Geçen hafta artık Türkiye’nin de kendine özgü bir logosu olduğunu ve Türkiye’nin tanınmasında bir araç olacağından bahsetmiştik. Ayrıca yalnız logonun yeterli olamayacağını ve içinin doldurulması gerekliliğini söylemiştik. Bu hafta dilerseniz bunu biraz daha açalım istedim.
Logo, sizin hayat felsefenizi simgeleyen yegâne ve tek kimliktir. Yani bir logoyu gördüğümüzde, düşünmeden, o budur bize dedirtecek olan kimliktir logo. İnsanların ürün ve kurum seçmelerinde yol haritasıdır o kurum ve kuruluşların logosu. Bir araba pazarında gözünüz hep Mercedes’in yıldızındadır, bütçeniz yetmese de gönlünüzde olan odur, o logo sizin için bir değeri temsil eder. Telefon almak istediğinizde nasıl elma simgesi bir yol haritası ise. Bunun yanında profesyonel kurumlar kısa ve öz anahtar kelimeleri logolarına eklerler. Mesela Nokia: insanları bir birine bağlayan, Samsung: Geleceği yarat, dünyaya ilham ver, Apple: farklı düşünceler. Acaba bu logonun yanındaki slogan ‘Discover the potential’, bu logo için net bir tamamlayıcı mı?

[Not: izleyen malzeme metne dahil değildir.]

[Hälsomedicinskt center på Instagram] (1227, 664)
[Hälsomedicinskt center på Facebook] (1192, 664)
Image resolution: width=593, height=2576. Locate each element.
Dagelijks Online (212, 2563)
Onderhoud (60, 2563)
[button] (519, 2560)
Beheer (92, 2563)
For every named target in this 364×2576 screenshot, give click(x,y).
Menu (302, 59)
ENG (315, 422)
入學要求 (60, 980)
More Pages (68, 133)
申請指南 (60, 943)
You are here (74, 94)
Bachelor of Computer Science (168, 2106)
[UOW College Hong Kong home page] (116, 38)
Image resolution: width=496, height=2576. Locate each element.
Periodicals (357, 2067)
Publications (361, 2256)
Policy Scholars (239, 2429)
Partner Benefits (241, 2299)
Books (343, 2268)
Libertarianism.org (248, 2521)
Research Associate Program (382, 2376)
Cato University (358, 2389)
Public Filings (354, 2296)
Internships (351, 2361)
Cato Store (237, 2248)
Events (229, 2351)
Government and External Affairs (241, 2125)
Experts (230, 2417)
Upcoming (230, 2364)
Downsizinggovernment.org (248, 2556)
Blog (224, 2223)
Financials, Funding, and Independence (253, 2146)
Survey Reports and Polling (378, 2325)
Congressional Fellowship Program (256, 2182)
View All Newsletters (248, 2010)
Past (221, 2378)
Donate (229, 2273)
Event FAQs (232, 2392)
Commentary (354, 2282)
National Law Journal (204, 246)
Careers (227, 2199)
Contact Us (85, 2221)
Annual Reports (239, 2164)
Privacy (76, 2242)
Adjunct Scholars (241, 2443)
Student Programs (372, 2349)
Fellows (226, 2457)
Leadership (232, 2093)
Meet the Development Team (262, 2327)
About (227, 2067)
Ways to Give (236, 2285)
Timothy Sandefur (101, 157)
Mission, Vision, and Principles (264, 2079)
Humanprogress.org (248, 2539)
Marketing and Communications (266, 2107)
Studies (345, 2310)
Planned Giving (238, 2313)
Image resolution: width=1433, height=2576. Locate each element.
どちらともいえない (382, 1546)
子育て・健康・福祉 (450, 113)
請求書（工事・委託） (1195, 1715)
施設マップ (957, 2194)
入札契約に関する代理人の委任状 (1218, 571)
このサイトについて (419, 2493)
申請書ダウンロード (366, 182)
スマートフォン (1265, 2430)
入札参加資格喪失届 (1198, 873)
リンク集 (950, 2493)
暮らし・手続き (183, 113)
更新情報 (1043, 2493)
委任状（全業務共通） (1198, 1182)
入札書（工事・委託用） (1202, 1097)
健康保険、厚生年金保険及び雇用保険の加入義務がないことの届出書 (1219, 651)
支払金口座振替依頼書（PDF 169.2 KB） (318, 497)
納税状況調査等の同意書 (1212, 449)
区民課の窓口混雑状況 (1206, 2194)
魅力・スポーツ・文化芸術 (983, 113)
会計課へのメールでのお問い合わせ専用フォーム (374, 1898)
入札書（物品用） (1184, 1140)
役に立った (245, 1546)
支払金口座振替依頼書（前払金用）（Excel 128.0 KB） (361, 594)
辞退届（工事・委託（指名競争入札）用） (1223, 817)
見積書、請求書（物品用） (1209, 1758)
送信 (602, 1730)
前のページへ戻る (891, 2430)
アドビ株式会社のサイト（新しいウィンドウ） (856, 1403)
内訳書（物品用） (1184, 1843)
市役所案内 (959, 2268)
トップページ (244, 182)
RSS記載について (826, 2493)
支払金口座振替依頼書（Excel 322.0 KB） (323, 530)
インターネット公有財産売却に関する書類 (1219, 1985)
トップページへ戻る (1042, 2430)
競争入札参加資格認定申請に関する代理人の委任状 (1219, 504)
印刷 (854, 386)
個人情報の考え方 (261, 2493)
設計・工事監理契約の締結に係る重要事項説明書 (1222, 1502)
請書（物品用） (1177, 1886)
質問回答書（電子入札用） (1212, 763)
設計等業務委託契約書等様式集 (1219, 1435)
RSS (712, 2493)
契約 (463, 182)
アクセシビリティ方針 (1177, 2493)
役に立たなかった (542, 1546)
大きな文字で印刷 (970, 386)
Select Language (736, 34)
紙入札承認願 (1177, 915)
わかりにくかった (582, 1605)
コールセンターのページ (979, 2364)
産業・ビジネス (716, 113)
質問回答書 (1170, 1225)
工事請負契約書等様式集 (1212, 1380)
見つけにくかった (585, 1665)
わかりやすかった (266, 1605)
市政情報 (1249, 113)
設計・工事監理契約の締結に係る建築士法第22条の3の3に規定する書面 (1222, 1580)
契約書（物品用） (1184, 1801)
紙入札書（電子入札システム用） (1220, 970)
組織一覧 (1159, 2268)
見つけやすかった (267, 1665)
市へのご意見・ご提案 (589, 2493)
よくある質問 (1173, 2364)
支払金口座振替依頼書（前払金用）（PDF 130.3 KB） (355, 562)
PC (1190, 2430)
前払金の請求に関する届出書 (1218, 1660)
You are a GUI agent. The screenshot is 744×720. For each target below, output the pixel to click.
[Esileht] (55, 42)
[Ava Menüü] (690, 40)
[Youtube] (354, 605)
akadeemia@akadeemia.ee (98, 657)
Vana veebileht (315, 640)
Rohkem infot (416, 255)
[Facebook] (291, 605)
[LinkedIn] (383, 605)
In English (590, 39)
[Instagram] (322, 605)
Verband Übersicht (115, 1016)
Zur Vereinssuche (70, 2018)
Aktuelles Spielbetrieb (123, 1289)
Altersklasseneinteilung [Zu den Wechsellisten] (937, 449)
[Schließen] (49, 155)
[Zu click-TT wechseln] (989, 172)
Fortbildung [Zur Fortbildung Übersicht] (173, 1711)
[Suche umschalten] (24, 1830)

Ülkeler kendilerini uluslararası pazarda tanıtırken, yabancı şirketleri kendi ülkelerine yatırım yapması için cazip kılarken, en belirgin özelliklerini ortaya çıkarmak isterler. Bunlardan en önemlileri genellikle, bulunabilir profesyonel istihdam, istihdamın konuşulabilir birçok dile vakıf olması, istihdamın alabileceği eğitimin seviyesi. Burada ülkedeki üniversitelerin tanınmışlığı, dünya sıralamasındaki yerleri çok önemlidir. Ayrıca şirketler, kendi bünyelerinden yöneticileri de yeni bir ülkeye gönderiyorsa, o ülkenin yabancılara bakış açısı, çok dilli eğitim veren kurumların olup olmaması, sosyal ve kültürel faaliyet alanlarının gelişmişliği, yaşam alanları, trafik, sağlık ve güvenlik vs. Birçok konu gündeme gelebilmektedir. Tabi bunların yanında ulaşım ve alt yapı olmazsa olmazları dır yatırımcıların. Yani yalnız ve yalnızca ucuz işgücü yeterli değildir birçok yatırımcı için, zaten tek başına ucuz işgücü için gelenlerde daha ucuzunu buldukları an terk ederler sizi.
Hollanda
Geçenlerde Hollanda da idim, logo tanıtımından sonra. Bu ülkenin kendisini nasıl tanıttığını merak ettim. Hollanda kendisini şu yedi başlıkta dünyaya lanse ediyor ve yatırımcıları ülkelerine davet ediyorlar:
1. Avrupa’da stratejik bir lojistik lokasyon oldukları için,
2. Vergilendirmede daha fazla avantajlar sağladıkları için,
3. Mükemmel bir alt yapıya sahip oldukları için,
4. En elverişli ar-ge çalışmalarının yapılabileceği eğitim kurumları olduğu için,
5. Uluslararası ticaret ve düşünce kabiliyetleri olduğu için,
6. İşini bilen ve seven bir toplum oldukları için en son olarak da,
7. Yaşanması en güzel bir ülke oldukları için yatırımcıların ülkelerini tercih etmeleri gerektiğini düşünüyorlar. Bu konuda iddialı oldukları gibide gayet başarılılar. Birçok uzak doğulu ve kuzey Amerikalı firmaların avrupa merkez ofisleri veya lojistik hatları Hollanda da bulunuyor.
Ayrıca iddia ettikleri şeyleri de yerinde gösterebiliyorlar. Tabi bunu rakamlarda da bulmak zor olmuyor. Konya kadar toprağı olan, İstanbul kadar nüfusu olan bir ülkeden bahsediyoruz. İhracat hacimleri yılda 380 milyar dolar civarında ve ayrıca kendilerine özgü Philips, Unilever, Akzo Nobel, Shell, ING ve KLM gibi dünya markalarına sahipler. Ve bu ülkenin kendine has tek bir logosu yok, size de ilginç gelmiyor mu?